At the present time there are 5 lots, representing an annual rental of $1,233, which were re entered upon by the Government in October, 1885, for non-payment of Crown Rent, upon which 137 houses in the most central part of the city are standing, owned by 45 different people. This question still remains unsettled, although most of the section owners are willing to pay more than their due proportion of Crown Rent to get new leases, but all are unwilling, principally because they believe themselves to be unable, to collect proportions from other owners, particularly as no house on the borders of the lots stands within its lease boundary. In all these cases the Remaining Portion owners, who have been kept on the Rent Roll, have not a vestige of interest remaining in the lots, the original leaseholders being dead, without representatives or known estate, and the intermediate assignees, when there were Remaining Portions, having disposed of all their interest, without leaving any Remaining Portion owner.

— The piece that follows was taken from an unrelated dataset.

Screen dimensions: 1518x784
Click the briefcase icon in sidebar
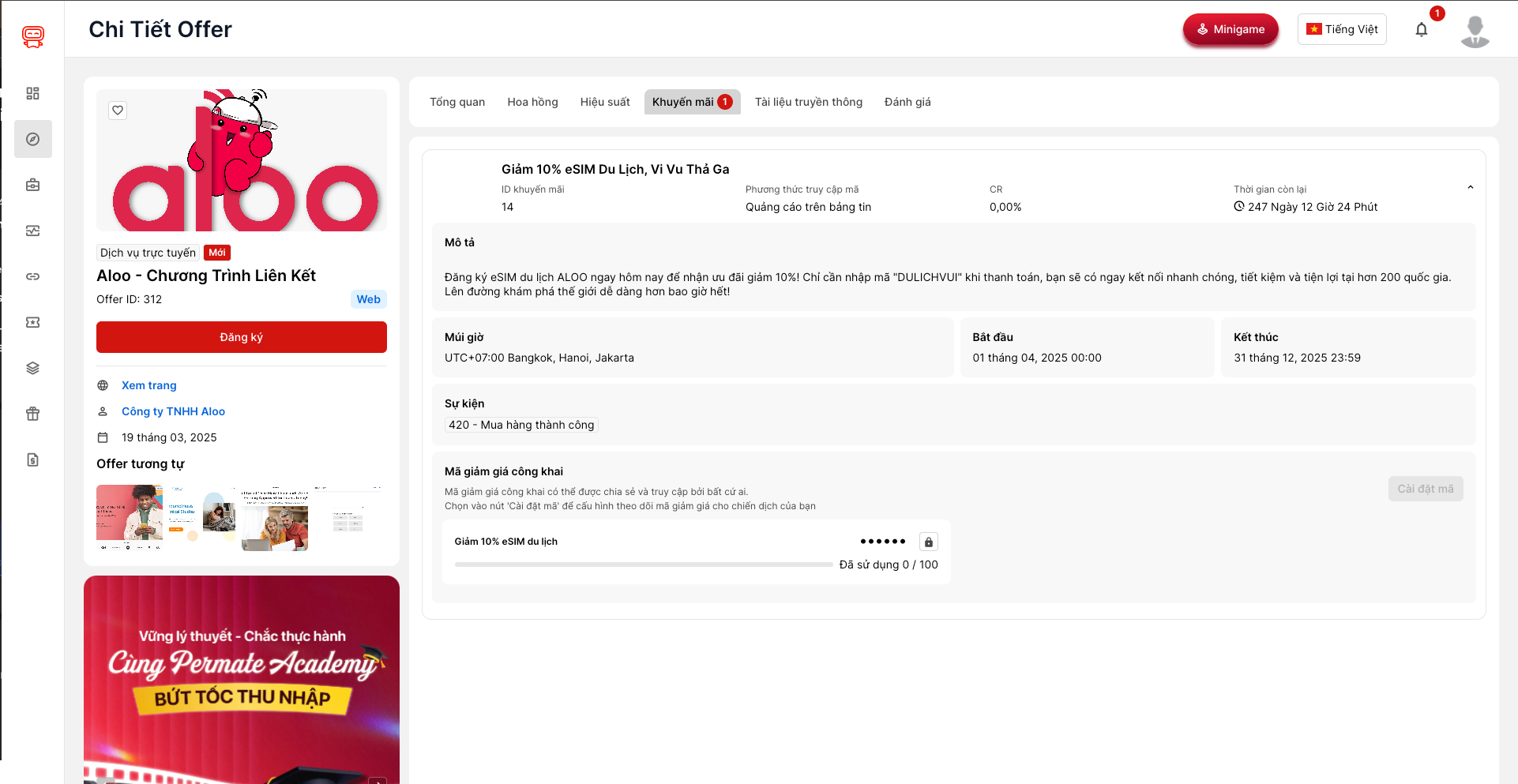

It is true that each portion of a lot is liable to the whole of the Crown Rent, but in dealing with a number of people it is impossible to make one pay for the whole without creating, under all the circumstances of the case, an intolerable hardship upon some, to the profit of others, which should not be allowed.
The Commissioners have annexed to this their Report several tracings produced before them by the Deputy Land Officer, shewing specimens of the manner in which various lots have been divided and sub-divided, and of other complexities which the commissioners think it would be desirable to remove.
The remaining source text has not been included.